The Eastern Ontario champion Frontenac Secondary School Falcons will face the W.F. Herman Green Griffins of Windsor, the South West Ontario champions, in a game at Tim Hortons Field at 1 p.m.
This will be Frontenac’s seventh appearance in an OFSAA bowl game since 2007; the Falcons have won five of them, most recently last year, a 24-20 come-from-behind win over Toronto Richview in a game where two fourth-quarter touchdowns by Dustin Brogaard were decisive.
Herman, meanwhile, has won four OFSAA bowls since 2010, and is the No. 2-ranked team in the country, according to the website canadafootballchat.com.
Frontenac does not appear on that list, though its pedigree is as sound as any in the province: seven championships from nine appearances in the 14 years since Kingston Area teams began participating in the provincial series.
Those seven titles are the most by any school. St. Mary of Sault Ste. Marie has six.
The Falcons have produced two Yates Cup champion quarterbacks in that time—Adam Archibald and Marshall Ferguson, both at McMaster—among the many players who have gone on to successful intercollegiate football careers. Frontenac also launched the career of Grey Cup winning receiver Rob Bagg of the Saskatchewan Roughriders.
No less of an authority than McMaster coach Stefan Ptaszek has spoken highly of the Frontenac program, describing it not long ago as “one of the more progressive offences you'll see at the high school level anywhere in the country.”
The Falcons advanced to the game with a 35-14 win over the Regiopolis Notre Dame Panthers in the Kingston Area triple-A championship game Nov. 14. The team has been idle since then, because there are no AAA schools in eastern Ontario beyond KASSAA.
In fact, the Falcons were reclassified as a AA school in June, but opted this year to remain in the higher classification.
Herman defeated Sarnia Northern 44-3 in the SWOSSAA championship game last Wednesday.
Among Herman’s more illustrious alumni is O.J. Atogwe, who attended Stanford and was a third-round choice in the 2005 NFL draft. He had a seven-year NFL career and now works as an analyst on TSN.

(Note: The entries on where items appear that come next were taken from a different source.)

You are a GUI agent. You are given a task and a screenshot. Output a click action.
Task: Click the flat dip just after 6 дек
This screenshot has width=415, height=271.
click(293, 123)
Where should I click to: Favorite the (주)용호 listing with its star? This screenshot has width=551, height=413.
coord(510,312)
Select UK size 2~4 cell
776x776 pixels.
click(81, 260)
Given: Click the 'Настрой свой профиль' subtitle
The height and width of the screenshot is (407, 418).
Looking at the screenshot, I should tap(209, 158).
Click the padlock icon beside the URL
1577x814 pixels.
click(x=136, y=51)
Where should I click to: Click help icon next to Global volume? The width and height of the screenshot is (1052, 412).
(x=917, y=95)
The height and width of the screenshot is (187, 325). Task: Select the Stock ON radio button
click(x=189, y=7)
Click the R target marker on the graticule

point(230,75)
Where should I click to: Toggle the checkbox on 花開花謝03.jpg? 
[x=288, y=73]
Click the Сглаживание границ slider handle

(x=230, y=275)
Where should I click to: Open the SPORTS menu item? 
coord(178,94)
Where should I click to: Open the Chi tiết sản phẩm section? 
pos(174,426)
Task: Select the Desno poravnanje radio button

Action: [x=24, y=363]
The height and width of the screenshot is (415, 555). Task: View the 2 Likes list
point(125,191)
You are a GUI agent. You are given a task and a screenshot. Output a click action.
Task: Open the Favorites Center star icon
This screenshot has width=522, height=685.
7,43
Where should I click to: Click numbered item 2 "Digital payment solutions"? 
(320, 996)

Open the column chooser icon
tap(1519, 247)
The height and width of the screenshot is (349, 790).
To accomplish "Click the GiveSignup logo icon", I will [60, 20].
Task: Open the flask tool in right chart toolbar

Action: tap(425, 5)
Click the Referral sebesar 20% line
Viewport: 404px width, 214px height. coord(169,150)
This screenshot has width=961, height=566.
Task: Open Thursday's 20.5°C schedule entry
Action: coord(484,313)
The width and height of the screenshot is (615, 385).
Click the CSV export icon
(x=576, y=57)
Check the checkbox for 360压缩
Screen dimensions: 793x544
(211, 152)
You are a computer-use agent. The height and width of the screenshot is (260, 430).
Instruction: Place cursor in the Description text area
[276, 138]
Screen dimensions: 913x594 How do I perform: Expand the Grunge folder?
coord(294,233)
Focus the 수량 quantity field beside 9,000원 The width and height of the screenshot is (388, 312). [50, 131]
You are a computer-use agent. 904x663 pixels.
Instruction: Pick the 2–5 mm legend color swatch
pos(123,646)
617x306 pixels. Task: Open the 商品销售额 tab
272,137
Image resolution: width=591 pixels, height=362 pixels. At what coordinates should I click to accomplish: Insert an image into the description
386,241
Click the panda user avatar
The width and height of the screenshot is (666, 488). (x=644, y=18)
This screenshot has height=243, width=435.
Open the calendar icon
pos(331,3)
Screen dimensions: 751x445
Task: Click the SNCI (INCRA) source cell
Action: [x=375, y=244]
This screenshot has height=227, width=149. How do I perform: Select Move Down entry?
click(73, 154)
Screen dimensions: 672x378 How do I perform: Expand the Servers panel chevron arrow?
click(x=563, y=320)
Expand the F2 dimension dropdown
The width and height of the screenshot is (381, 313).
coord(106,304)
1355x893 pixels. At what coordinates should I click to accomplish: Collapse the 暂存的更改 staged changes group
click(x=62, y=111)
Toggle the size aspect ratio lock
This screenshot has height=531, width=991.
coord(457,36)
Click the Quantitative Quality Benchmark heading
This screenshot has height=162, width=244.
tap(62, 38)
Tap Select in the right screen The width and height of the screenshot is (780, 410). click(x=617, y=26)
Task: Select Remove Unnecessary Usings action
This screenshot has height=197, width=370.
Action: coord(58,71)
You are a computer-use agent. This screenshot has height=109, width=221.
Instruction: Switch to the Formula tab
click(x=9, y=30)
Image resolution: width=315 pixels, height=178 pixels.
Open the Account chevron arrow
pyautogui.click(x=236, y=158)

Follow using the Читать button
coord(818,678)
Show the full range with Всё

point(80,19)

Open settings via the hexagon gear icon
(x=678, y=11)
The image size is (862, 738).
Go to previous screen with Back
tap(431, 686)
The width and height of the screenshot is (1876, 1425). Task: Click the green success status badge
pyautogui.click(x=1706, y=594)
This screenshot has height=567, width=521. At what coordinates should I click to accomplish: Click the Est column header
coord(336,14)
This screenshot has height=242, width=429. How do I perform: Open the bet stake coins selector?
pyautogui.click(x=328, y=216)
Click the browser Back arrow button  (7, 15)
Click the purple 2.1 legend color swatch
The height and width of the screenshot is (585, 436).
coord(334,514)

Tomorrow’s game is the second of three on the final day of the OFSAA bowl series. For many years the series consisted of five games played on a single day in Toronto, each of which crowned a regional champion. The format was changed in 2013 to eight games involving 16 regional champions with opponents determined at random, rendering the games invitational exhibitions. Last year, the pool was increased to 18 teams, adding two wild cards to the list of 16 regional titlists.